The Wellington 500 was a 500 km (310 mi) street race for touring cars which took place at Wellington City in Wellington, New Zealand. The race was first proposed in 1984 and first took place a year later, albeit with a different layout from that to the original proposal. The final running of the race was in 1996, a non-championship event for the Australian Touring Car Championship.

Contents

Beginnings (1985-86)

Initially dubbed the Nissan Cue 500, the first event in 1985's title was changed at the last minute to the Nissan Sport 500 due to Cue Magazine's demise in the week preceding the event. The following year Mobil became a naming sponsor and the Nissan Mobil 500 name was born.

The Nissan Mobil 500 was actually a two-event series with the first round being held at the Wellington Street Circuit and the second at Pukekohe Park Raceway south of Auckland, the Pukekohe 500.

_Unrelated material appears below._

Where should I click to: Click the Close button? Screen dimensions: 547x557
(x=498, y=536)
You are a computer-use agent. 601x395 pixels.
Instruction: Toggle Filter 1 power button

For the first race in 1985, the FIA delegate who inspected the Wellington Street Circuit was 1960 Armstrong 500 winner John Roxburgh from Australia. He voiced serious concerns about the narrowness of the circuit as well as safety and the circuit did not pass inspection. For the race to be able to go ahead the promoters had to re-write the regulations turning the event from an international race to a national race, thus eliminating the need for FIA approval.

WTCC round (1987)

In 1987, the Nissan Mobil 500 Wellington Street Race was a round of the inaugural FIA World Touring Car Championship. The WTCC lasted only one year and was a victim of its own Group A rules. Both the factory backed BMW Motorsport (Schnitzer) and Ford (Eggenberger) teams were disqualified from some races for technical infringements. Also, Formula One boss Bernie Ecclestone had been given power over the WTCC at the last minute over the original organisers, the NZ based Strathmore Group. Ecclestone imposed a US$60,000 registration fee per car which saw only a small number of cars eligible for championship points. With some races decided by stewards hearings, the WTCC generally descended into a farce by the end of 1987 and the series was not run again in 1988.

Continued international exposure (1988-94)

The race maintained a point of interest for international teams and drivers in the years following the WTCC event. The event lived through several different types of touring car classes, from Group A to Super Touring and then Group 3A, a class adopted by the Australian Touring Car Championship (ATCC), now known as V8 Supercars, from 1993 onwards.

Demise and final sprint round (1995-96)

After no event was held in 1995, the circuit was used for a final time in 1996, as a non-championship ATCC event. Twelve cars competed in the event, as part of a two-event series in New Zealand which also included races at Pukekohe Park Raceway. The format consisted of three short sprint races, and the overall winner was John Bowe for Dick Johnson Racing.

Despite its popularity, the race never returned after 1996 due to political reasons.

Failed revival plans

In 2004, there were plans to revive the race as a V8 Supercars event, to feed on its high popularity in New Zealand, with many popular New Zealand drivers competing in that series in Australia. As the roads where the circuit used to be have now been demolished to make way for a museum and other buildings, it would have had to be run on a new course. There was a new proposal in 2006 with a new layout. Both of the 2006 Proposals were revoked through the Resource Management Act.

The proposed race was eventually dropped in favour of the Hamilton 400 at the street circuit of Hamilton, which hosted V8 Supercars from 2008 to 2012.

Layout

During 1985-1996 the track changed layout many times. The circuit initially ran along Cable Street to the Taranaki Street Gates, and this was extended to the Hurd Street Loop for the 1987 WTCC event. The extensions for 1987 also included Horseshoe Hairpin being lengthened. By 1991 the back straight (Jervois Quay) was modified to make a safer turn onto Cable Street. For 1993 the layout was forced to change due to the construction of the Queens Wharf Events Centre and Te Papa (Museum of New Zealand), which meant the loss of the "traditional" layout.